AVAILABLE RECORDS below:

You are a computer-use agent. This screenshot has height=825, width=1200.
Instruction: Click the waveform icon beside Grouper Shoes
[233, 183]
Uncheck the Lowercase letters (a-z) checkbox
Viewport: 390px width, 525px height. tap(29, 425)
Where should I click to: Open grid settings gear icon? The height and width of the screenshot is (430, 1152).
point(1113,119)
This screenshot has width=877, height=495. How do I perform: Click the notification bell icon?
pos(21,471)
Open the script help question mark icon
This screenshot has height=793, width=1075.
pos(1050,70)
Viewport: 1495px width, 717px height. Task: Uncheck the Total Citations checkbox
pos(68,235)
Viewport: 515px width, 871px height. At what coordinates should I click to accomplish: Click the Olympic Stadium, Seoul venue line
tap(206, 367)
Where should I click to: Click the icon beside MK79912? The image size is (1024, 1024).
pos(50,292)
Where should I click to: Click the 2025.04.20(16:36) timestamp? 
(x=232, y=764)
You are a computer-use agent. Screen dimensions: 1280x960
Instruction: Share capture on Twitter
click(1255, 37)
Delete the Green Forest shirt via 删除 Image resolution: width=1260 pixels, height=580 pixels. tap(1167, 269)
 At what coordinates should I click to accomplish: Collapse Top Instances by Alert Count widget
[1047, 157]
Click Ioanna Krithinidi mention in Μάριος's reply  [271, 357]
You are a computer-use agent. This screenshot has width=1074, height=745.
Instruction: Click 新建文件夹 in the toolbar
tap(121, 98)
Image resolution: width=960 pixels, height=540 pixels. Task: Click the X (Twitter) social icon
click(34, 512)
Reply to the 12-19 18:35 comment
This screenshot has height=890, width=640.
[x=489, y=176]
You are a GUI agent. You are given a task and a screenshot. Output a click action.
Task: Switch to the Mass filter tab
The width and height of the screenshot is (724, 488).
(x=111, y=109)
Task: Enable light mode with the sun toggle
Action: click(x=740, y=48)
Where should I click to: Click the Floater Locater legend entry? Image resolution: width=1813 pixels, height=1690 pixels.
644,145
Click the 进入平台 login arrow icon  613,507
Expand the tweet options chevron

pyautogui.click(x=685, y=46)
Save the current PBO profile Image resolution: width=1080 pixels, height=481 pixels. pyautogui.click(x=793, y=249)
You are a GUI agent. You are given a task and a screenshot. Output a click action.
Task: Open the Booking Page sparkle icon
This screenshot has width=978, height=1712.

End of AVAILABLE RECORDS.

= EXERCISE =
Each line above that contains the word "agent" must be copied.

= PROBLEM SOLUTION =
You are a computer-use agent. This screenshot has height=825, width=1200.
You are a computer-use agent. Screen dimensions: 1280x960
You are a computer-use agent. This screenshot has width=1074, height=745.
You are a GUI agent. You are given a task and a screenshot. Output a click action.
You are a GUI agent. You are given a task and a screenshot. Output a click action.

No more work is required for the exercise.